In the 54 years that have passed since then, the international community has put numerous legal instruments in place that are intended to ensure that the principles of the Universal Declaration come to be applied more and more fully. A fundamental need remains to lessen the serious gap that still exists between the commitments signed up to and the recurrent and continuing violations of Human Rights to which the events currently taking place on the international stage unfortunately bear witness. The introduction of a range of effective international mechanisms to monitor the respect of the principles underlying the Declaration could provide an important contribution to our efforts to combat Human Rights violations.

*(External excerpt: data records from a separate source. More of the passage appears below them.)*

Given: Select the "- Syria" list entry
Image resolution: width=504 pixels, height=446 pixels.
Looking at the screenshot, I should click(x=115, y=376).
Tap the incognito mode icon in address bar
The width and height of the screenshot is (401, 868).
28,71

The protection of Human Rights requires a constant effort to extend and up-date the legislative instruments currently in place. Italy plays a leading role in this area, especially in questions such as the banning of torture and the death penalty, the fight against international crime and the trafficking in human beings, the protection of the rights of women and children, and the institution and operation of the International Criminal Court. These major issues have met with the widest possible consensus in Italian public opinion and have attracted the keen attention of civil society, which has embarked on a series of actions and initiatives in this respect.
We are convinced that only in a framework where Human Rights are increasingly affirmed and afforded strong protection, will the international community succeed in finding the resources and mobilising the energies that are needed to tackle the great challenges of our times, from an effective reaction to the threats posed by terrorism and intolerance to the pursuit of a model of balanced global economic development that takes due account of all its human, cultural and social implications.